São inúmeras as pessoas a quem, muitas vezes, não sei anunciar a alegria da fé em Cristo. Pessoas espantosamente boas, com uma vivência profunda do sentido dos outros e do amor como Jesus desafia a viver, com uma busca intelectual séria e a quem sinto só faltar o anúncio do “Deus desconhecido”, como São Paulo fez em Atenas. Sinto então a tristeza de a imagem que a Igreja dá de si mesma ter mais o peso da norma, do rito, dos preceitos, do que a frescura do encontro, da celebração, do diálogo e da procura deste Deus jovial e feliz que Cristo nos revela. O único mandamento do amor, a Deus e aos irmãos, faz mais pontes do que fronteiras.

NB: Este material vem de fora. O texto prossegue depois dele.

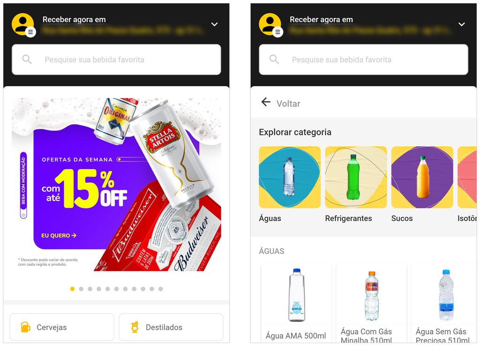Open Água AMA 500ml product card
480x346 pixels.
tap(296, 302)
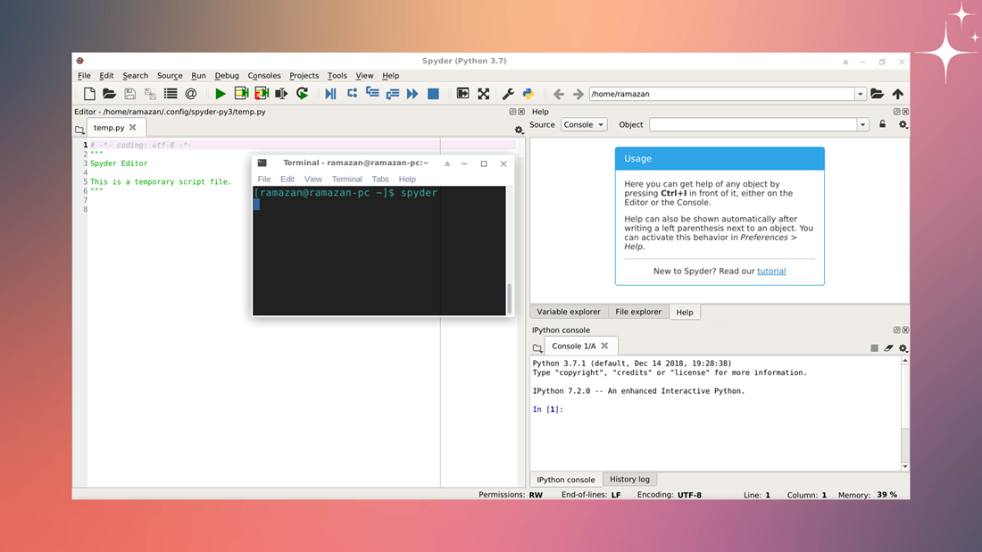Click the blue Stop debugging square
982x552 pixels.
pyautogui.click(x=433, y=94)
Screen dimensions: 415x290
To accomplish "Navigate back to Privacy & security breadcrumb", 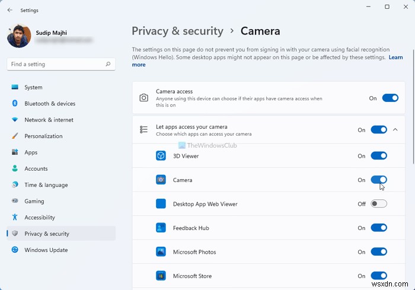I will tap(177, 31).
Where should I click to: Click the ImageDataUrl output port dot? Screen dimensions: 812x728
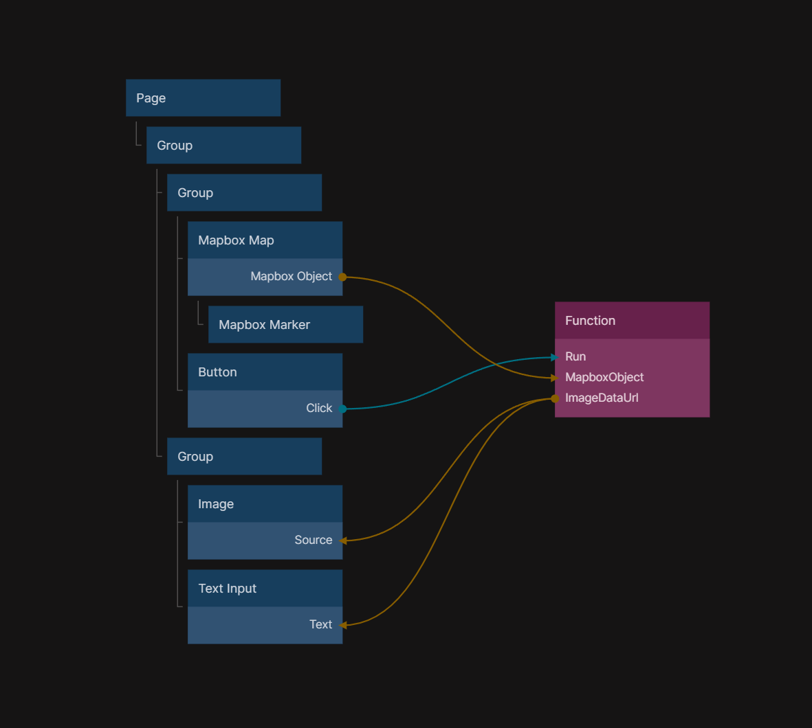click(x=555, y=398)
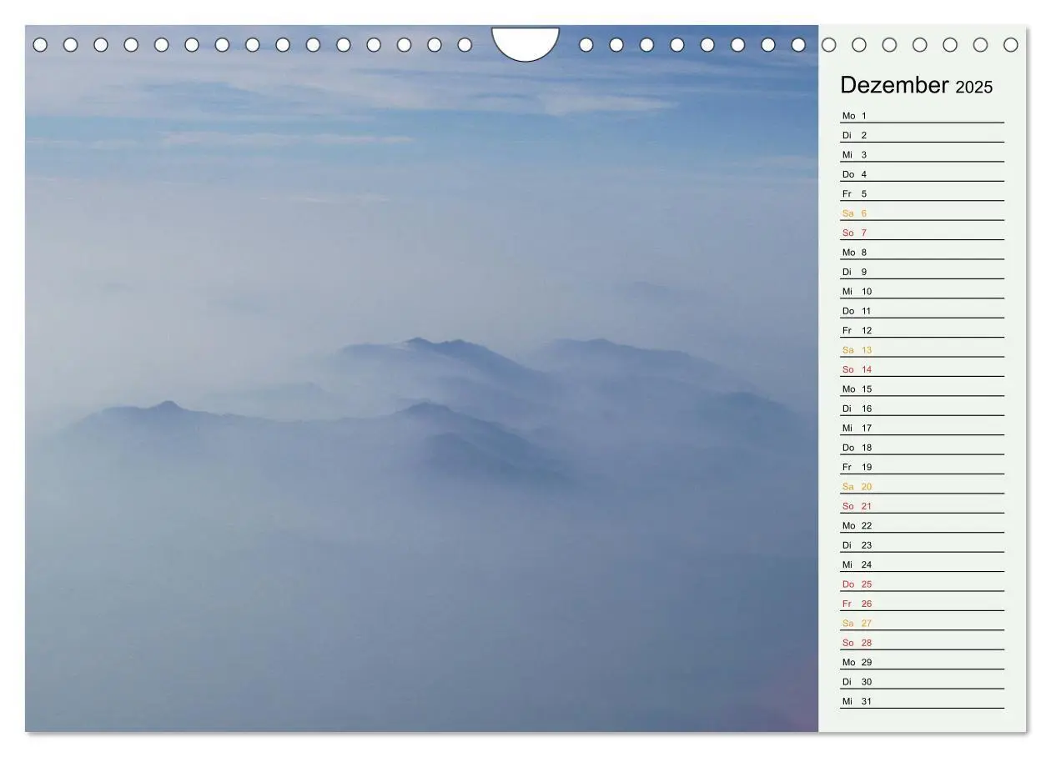This screenshot has height=757, width=1051.
Task: Select the Mo 1 date row
Action: [x=922, y=116]
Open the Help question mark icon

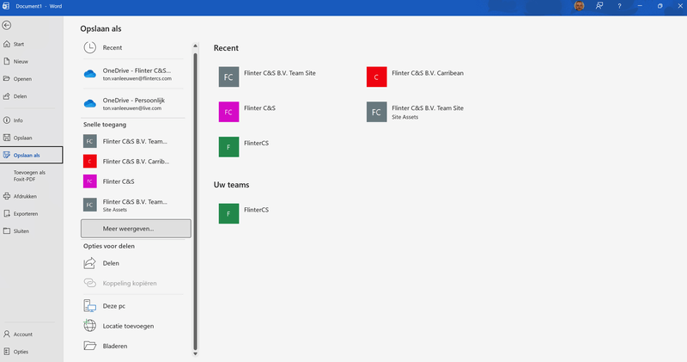click(619, 6)
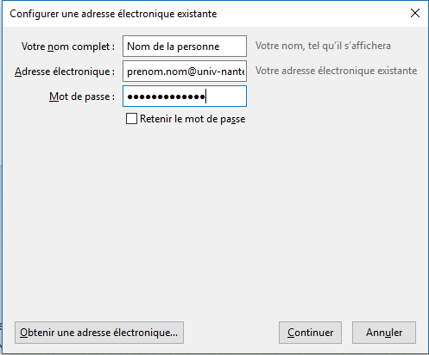Click on prenom.nom@univ-nante email text
Image resolution: width=429 pixels, height=355 pixels.
[x=186, y=72]
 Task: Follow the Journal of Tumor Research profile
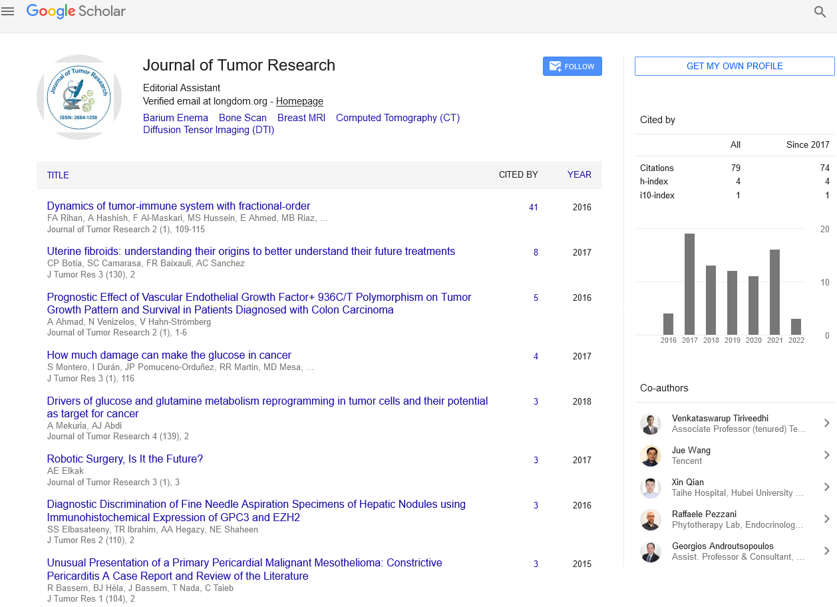572,67
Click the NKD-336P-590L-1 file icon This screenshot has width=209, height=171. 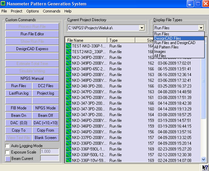(69, 149)
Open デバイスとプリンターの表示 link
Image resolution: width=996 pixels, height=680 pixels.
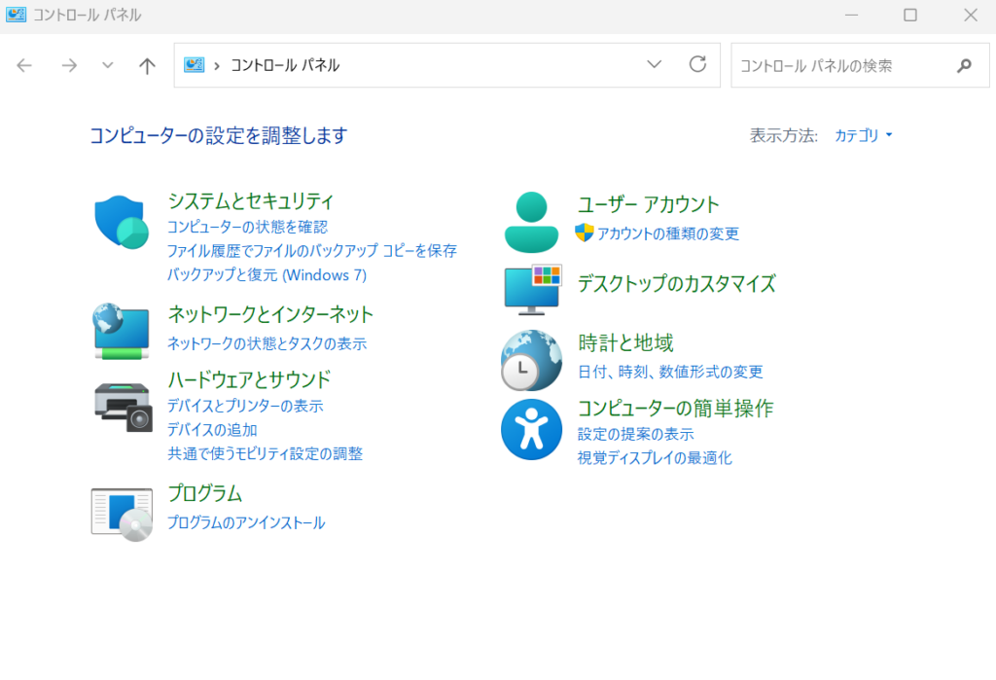245,406
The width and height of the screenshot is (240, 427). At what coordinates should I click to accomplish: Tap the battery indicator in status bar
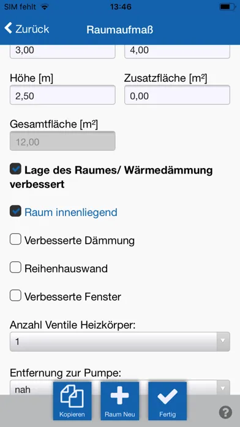click(x=227, y=7)
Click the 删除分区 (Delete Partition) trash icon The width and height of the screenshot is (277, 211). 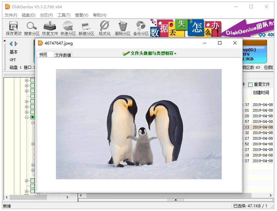tap(123, 28)
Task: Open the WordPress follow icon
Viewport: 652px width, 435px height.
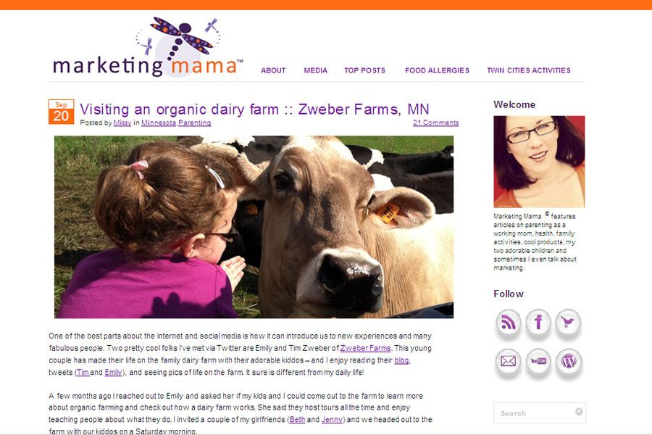Action: (568, 361)
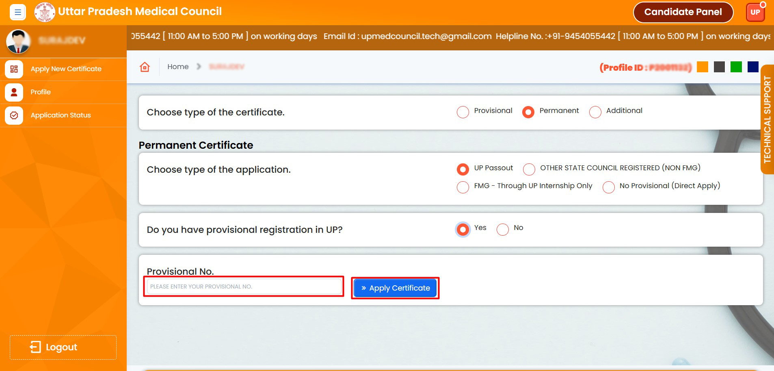774x371 pixels.
Task: Open the Profile menu item
Action: [x=41, y=92]
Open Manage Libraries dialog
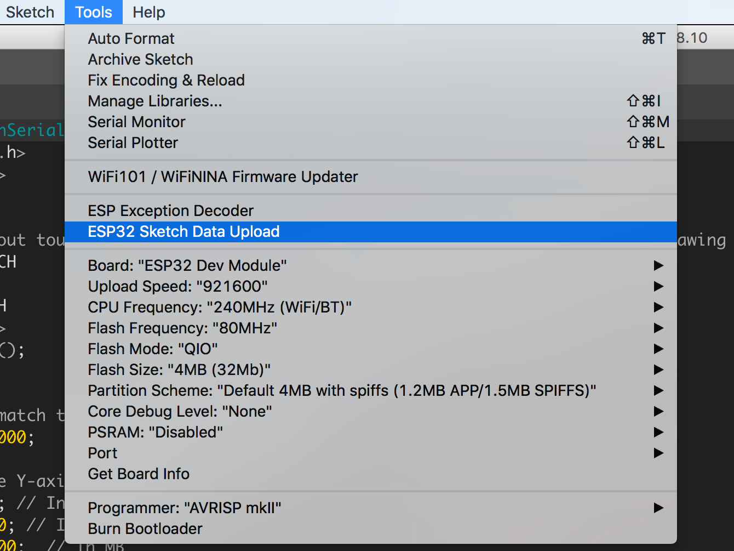The image size is (734, 551). pos(155,101)
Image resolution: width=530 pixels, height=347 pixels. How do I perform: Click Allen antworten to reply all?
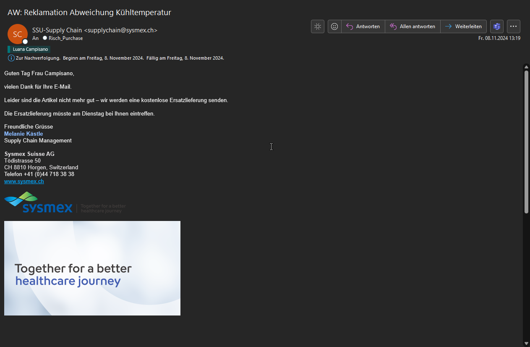[413, 26]

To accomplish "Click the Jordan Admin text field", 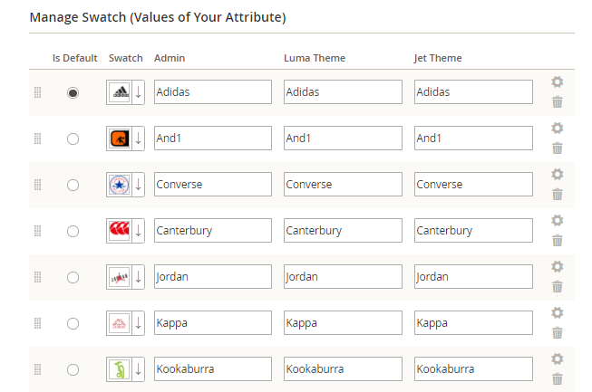I will point(212,277).
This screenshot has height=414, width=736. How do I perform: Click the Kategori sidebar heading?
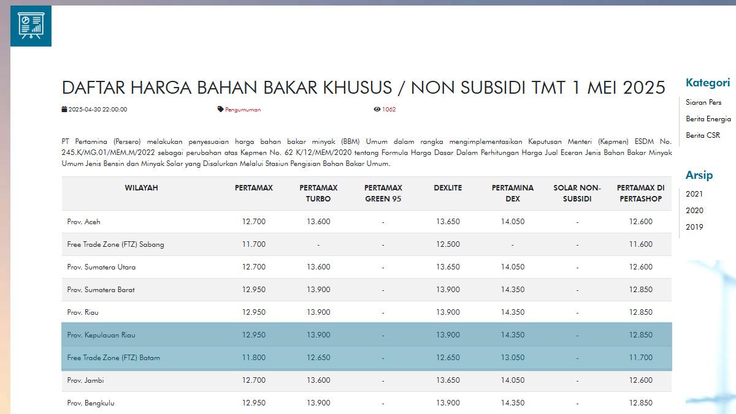[x=707, y=83]
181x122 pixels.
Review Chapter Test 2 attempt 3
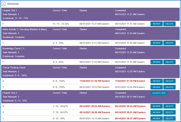[x=156, y=106]
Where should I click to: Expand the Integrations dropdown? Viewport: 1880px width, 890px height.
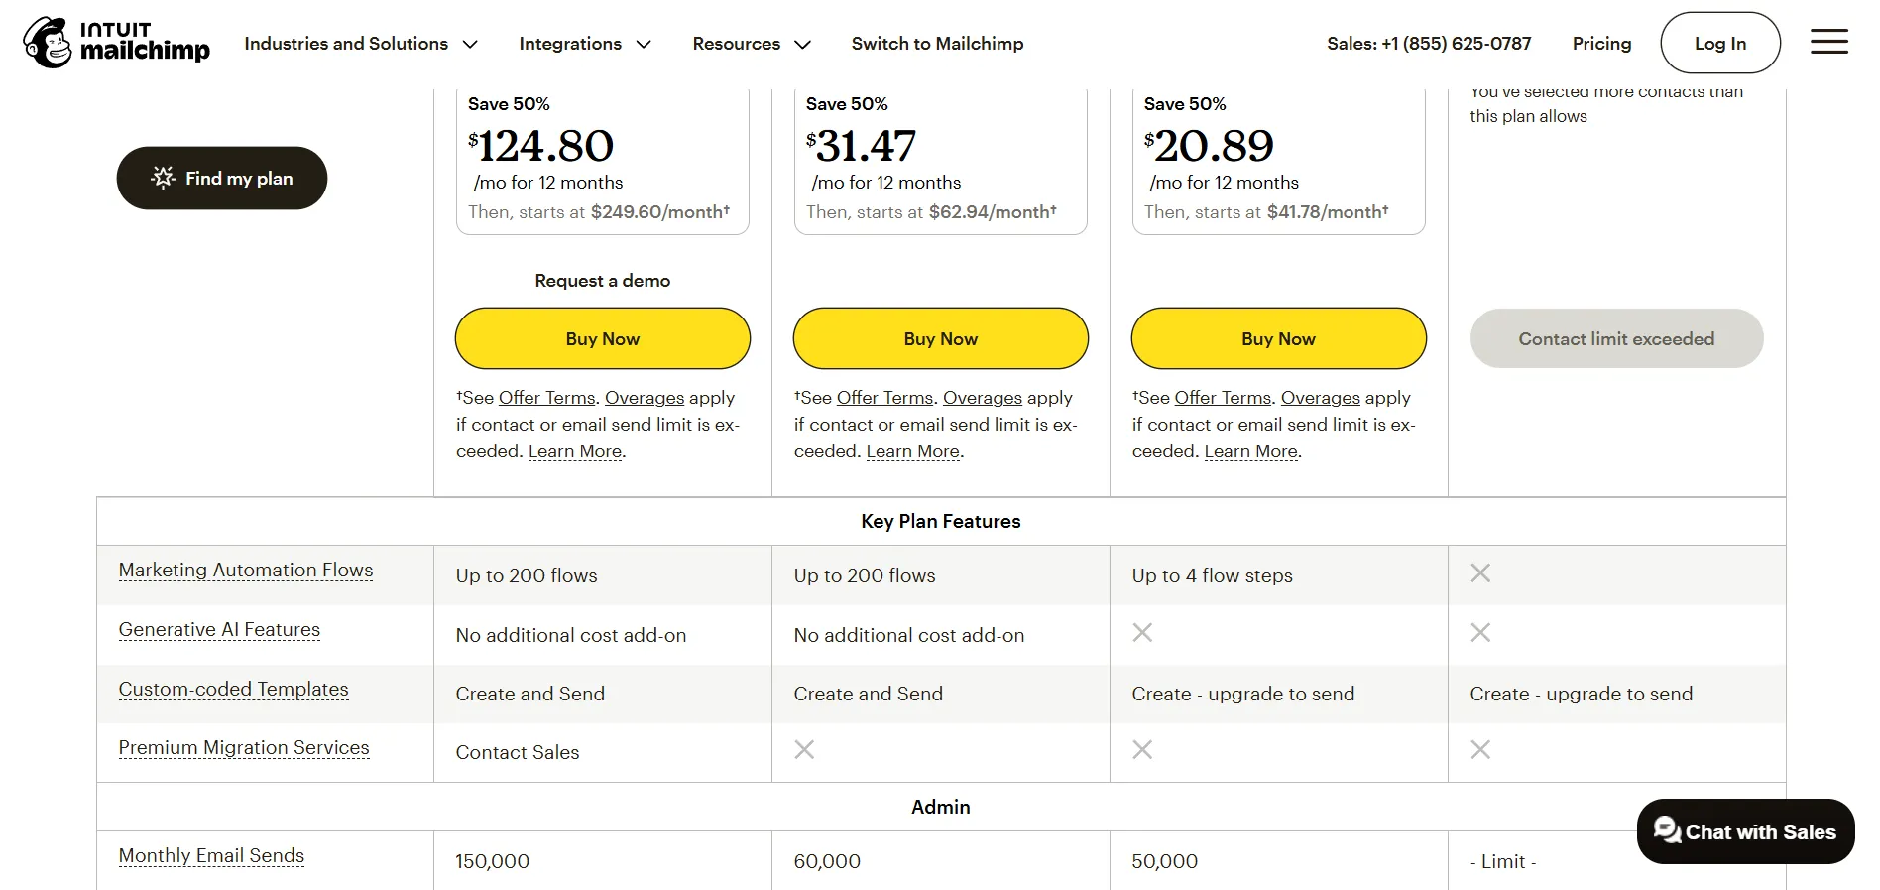[x=584, y=44]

O amor pode ser uma palavra gasta, adulterada, fingida, desfigurada, mas é a que melhor revela a grande sede que temos: amar e ser amados. Ela define o ser humano como um ser-para-o-amor. Multiplica as capacidades, explora potencialidades desconhecidas. É árvore e é fruto, insiste a “não adiar o coração” como diz o poeta António Ramos Rosa. “EI amor es un camino/que se recorre basta el fin”, canta uma canção sul-americana, e não será a fidelidade a verdadeira revelação do amor através do tempo? Sim, a originalidade cristã germina deste amor que não tem a fonte em nós, mas em Deus e nos lança na aventura de o realizarmos com a nossa vida.

A abertura a Deus como sentido primeiro e culminante da vida, as dúvidas como atitude honesta de procura, a insatisfação diante das concretizações históricas deste projecto são passos para o encontro com Cristo. Sinto esta sede em mim e em muitos que encontro todos os dias. Não bastam respostas fáceis e conformistas; cortam as asas à alma! Só um caminho percorrido em comum pode trazer mais luz. Só os gestos de um amor sereno e límpido, provado tantas vezes na noite da dor, nos revelam o autêntico rosto de Deus. E o segredo chama-se comunhão. Não caminhar sozinho. Porque o amor pede saída de nós mesmos, arriscar o encontro e a proximidade, tocar a mão e o coração, desmontar as defesas que atrofiam a beleza de cada um.

É por isso que amo a Igreja e quero amá-la mais. A Igreja concreta em que sou irmão a aprender com todos. De santidade e pecado, de grandeza e mediocridade, de júbilo e tristeza. A Igreja que já somos “um bocadinho” o que Jesus gostaria, mas é sempre urgente a coragem do sonho, a frescura da partilha, a alegria da escuta do Espírito, a fidelidade a Cristo, o compromisso pelos mais pobres. Não é isto que esperamos do Sínodo que em Roma e no mundo estamos a fazer?